**EXERCISE DESCRIPTION**. Only the lines below starting at the one containing "You are a GUI" and ending at the one containing "Êxodo (115, 98)" belong in the answer, each copied exactly.

**DATA PROVIDED**.

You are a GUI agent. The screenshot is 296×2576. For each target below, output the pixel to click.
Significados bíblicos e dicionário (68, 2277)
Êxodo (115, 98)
...
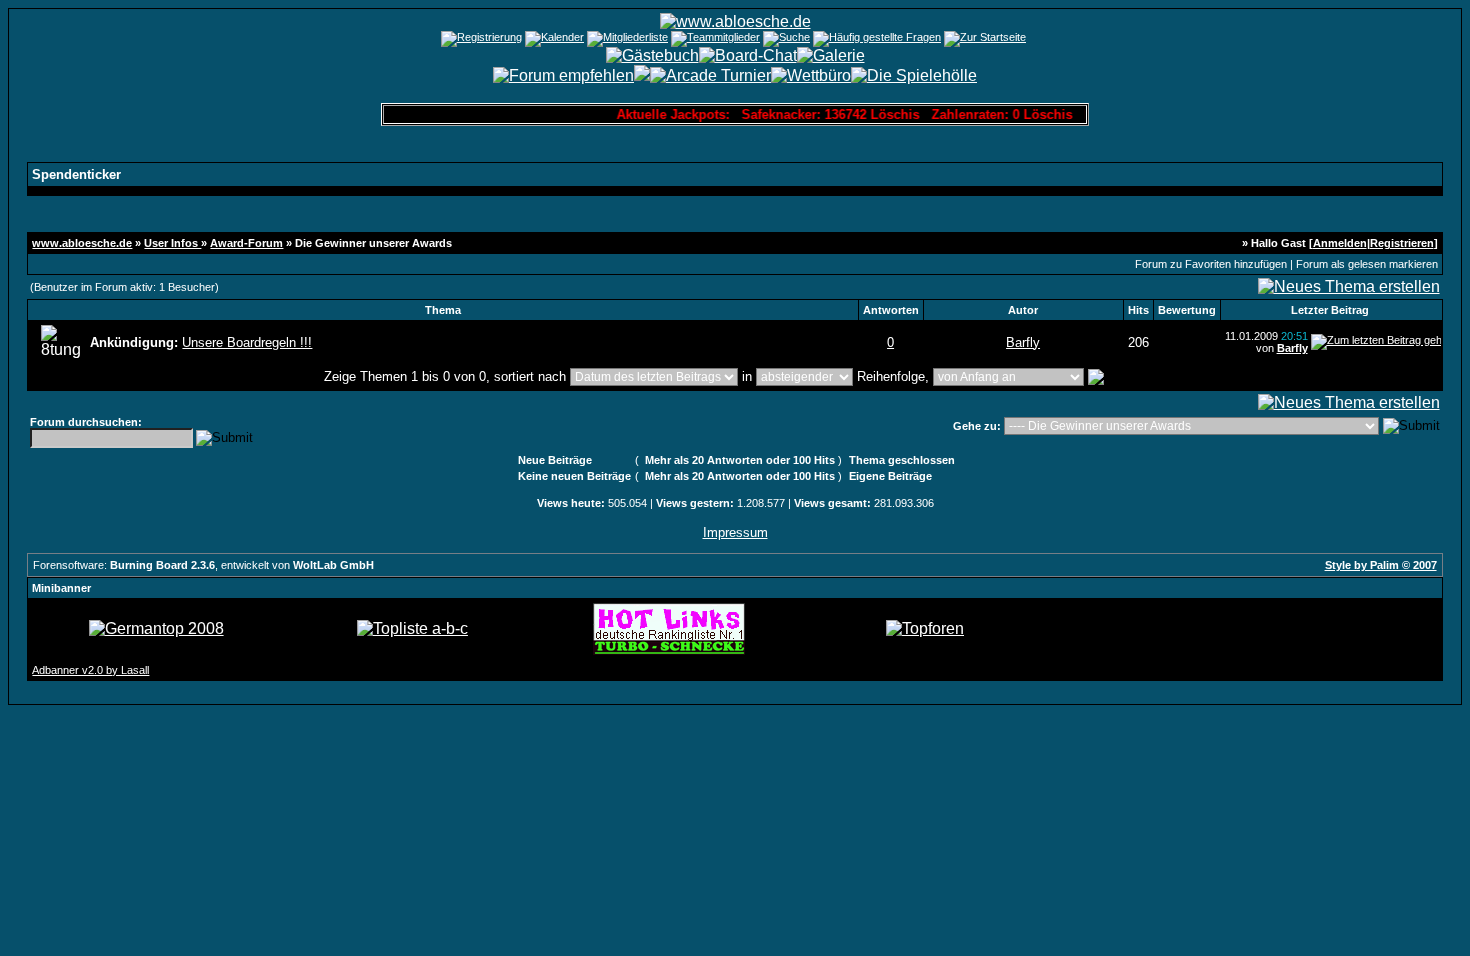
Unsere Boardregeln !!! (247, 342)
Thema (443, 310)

**ANSWER BELOW**.
You are a GUI agent. The screenshot is 296×2576. For each target below, output the pixel to click.
Significados bíblicos e dicionário (68, 2277)
Êxodo (115, 98)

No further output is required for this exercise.